CONSIGNE 1 –
Répondez à ces questions à partir de l'extrait du débat sur Portneuf :
(a) Quel est le leitmotiv du virage déjà amorcé dans Portneuf ?
(b) À quoi l'orateur compare-t-il « une affaire de coeur et de raison » ?
(c) Quel intervenant parle juste après que le Président a appelé « M. le leader de l'Opposition » ?
CONSIGNE 2 – Dressez la liste des secteurs que l'extrait du débat sur Portneuf qualifie de traditionnels.
CONSIGNE 3 – Poursuivez l'extrait du débat sur Portneuf à partir de sa dernière phrase.
---- TEXTE SOURCE
Pour Portneuf, ça veut dire, notamment, orchestrer la relance
économique du comté. Tel que je le disais pendant ma campagne,
c'est une affaire de coeur et de raison, tout comme la souveraineté du
Québec. Il faut donc l'avoir d'abord là, dans son coeur, y croire
fermement, être rigoureux dans la démarche et ne pas avoir peur du
travail, de se tenir debout, de s'impliquer, de se relever les manches.
L'avenir du comté de Portneuf tient à une multitude de gestes qui
devront être posés à brève échéance et
dont certains déjà sont amorcés.
Il faut arrêter le saupoudrage pour faire plaisir à tout le
monde, ouvrir les livres, se faire confiance, susciter la collaboration et
l'adhésion à des projets bénéfiques pour l'ensemble
de la collectivité et non pas pour un sous-groupe
privilégié, orchestrer la relance plutôt que régner
dans la division. Le virage déjà amorcé dans Portneuf,
dont le leitmotiv est la transparence et l'équité, n'est qu'un
aperçu de ce qu'on y connaîtra au cours des prochaines
années.
La relance du comté tient également, M. le
Président, à une foule d'autres interventions, comme
député: d'abord, sauvegarder ce qui existe déjà et
qui va bien, là où il en reste; améliorer ce qui peut
l'être; développer le territoire en misant d'abord sur ces gens,
sur la solidarité dont ils savent faire preuve et sur leur esprit
d'entreprise; développer ainsi le potentiel de Portneuf dans les
secteurs traditionnels que sont, bien sûr, l'agriculture, la forêt,
la chasse et la pêche, mais aussi dans le domaine de la culture et du
tourisme, tout autant que dans ceux de la transformation, de la sous-traitance
et des nouvelles technologies.
Portneuf, M. le Président, un comté en apparence
choyé, mais en réalité négligé au cours des
dernières années.
Des voix: Ah! Ah!
M. Bertrand: II faut mettre un terme, M. le Président,
à cette situation inadmissible.
Des voix: Ha, ha, ha!
Le Président: À l'ordre, s'il vous plaît!
Alors, Mmes, MM. les députés! Mmes, MM. les
députés... Alors, monsieur... Mmes, MM. les
députés, s'il vous plaît!
Alors, M. le leader de l'Opposition.
M. Chevrette: M. le Président, vous comprendrez que la
réaction des gens du pouvoir... Ils réagissent avant même
d'avoir entendu les motifs de la négligence. Imaginez-vous ce que
ça va être après.
--------
---- DONNÉES FOURNIES
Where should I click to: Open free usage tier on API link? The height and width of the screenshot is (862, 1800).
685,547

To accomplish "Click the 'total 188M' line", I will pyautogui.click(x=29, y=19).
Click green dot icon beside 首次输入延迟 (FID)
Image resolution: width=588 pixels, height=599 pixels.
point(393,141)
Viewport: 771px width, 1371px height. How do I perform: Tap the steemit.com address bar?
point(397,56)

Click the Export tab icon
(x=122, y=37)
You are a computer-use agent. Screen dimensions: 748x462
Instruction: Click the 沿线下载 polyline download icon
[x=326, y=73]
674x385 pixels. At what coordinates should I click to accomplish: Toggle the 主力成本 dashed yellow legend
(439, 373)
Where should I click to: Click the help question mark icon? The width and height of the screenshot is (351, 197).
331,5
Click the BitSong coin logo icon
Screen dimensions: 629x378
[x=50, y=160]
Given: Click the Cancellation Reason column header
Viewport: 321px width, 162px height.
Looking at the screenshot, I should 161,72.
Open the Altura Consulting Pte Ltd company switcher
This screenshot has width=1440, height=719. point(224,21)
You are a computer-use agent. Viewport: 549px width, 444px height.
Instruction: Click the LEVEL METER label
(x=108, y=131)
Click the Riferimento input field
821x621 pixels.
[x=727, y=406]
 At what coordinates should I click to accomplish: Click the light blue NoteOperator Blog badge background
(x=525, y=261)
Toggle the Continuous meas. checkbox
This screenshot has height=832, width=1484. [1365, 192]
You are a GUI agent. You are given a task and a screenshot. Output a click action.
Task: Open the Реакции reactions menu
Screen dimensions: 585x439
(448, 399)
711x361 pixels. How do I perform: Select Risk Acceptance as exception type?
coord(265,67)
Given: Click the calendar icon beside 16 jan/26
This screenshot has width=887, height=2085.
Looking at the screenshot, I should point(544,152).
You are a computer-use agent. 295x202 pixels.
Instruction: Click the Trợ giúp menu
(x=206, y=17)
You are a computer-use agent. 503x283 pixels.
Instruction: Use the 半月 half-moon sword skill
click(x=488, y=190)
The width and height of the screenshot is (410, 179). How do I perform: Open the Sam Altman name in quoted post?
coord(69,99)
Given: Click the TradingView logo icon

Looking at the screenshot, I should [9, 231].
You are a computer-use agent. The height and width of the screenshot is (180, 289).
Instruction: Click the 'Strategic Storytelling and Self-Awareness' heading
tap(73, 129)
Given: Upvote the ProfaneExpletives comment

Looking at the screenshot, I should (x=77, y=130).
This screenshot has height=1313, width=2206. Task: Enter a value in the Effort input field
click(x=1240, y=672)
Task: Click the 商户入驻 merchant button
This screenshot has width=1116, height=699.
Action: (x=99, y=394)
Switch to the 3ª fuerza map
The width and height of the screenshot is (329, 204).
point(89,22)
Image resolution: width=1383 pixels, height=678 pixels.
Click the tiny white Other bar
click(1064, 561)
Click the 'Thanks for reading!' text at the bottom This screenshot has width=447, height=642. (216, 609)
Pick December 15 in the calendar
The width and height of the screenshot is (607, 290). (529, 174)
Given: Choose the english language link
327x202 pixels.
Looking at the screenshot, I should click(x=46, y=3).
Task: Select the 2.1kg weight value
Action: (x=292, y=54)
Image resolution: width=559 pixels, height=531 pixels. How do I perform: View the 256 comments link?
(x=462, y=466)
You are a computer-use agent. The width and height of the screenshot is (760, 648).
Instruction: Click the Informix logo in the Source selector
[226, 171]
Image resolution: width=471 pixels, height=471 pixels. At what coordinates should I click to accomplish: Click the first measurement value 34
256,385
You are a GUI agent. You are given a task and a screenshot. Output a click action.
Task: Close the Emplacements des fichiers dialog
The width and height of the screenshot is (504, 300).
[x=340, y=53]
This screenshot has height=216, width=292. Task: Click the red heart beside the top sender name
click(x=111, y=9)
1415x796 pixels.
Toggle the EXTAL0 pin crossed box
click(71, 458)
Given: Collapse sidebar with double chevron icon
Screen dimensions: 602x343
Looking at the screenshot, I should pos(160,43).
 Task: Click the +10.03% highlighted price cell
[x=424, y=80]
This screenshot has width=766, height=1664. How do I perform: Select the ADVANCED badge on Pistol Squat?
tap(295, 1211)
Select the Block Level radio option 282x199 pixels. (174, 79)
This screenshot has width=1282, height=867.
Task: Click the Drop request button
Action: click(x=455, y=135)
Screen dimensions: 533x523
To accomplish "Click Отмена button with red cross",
--------
RÉPONSE 1 –
(a) La transparence et l'équité.
(b) À la souveraineté du Québec.
(c) M. Chevrette.

RÉPONSE 2 –
- l'agriculture
- la forêt
- la chasse
- la pêche

RÉPONSE 3 –
Le Président: Alors, M. le leader du gouvernement.
M. Paradis (Brome-Missisquoi): On se doit toujours d'avoir le
respect de nos prédécesseurs.
Le Président: Alors, j'en appelle à la
collaboration des collègues, s'il vous plaît. Vous pouvez
poursuivre, M. le député de Portneuf.
M. Bertrand: M. le Président, je comprends toucher
là un point sensible, n'est-ce pas, pour nos gens d'en face.
Je réfère au niveau du chômage, niveau du
chômage inadmissible et en constante progression depuis des années
et qui a atteint des sommets dans Portneuf. Sur le plan des statistiques
économiques, la réalité du comté se perd dans la
moyenne de la région de Québec, bien qu'il rencontre des
difficultés similaires à celles de bien d'autres comtés
également désavantagés, malheureusement. Le gouvernement
doit en tenir compte dans ses politiques, et la région de Québec
devra également en tenir compte dans ses décisions. Portneuf
devra recevoir sa juste part des programmes, et, en outre, j'entends faire en
sorte que les gens du comté de Portneuf se prévalent bien de ce
qui existe déjà et de l'aide qui y correspond.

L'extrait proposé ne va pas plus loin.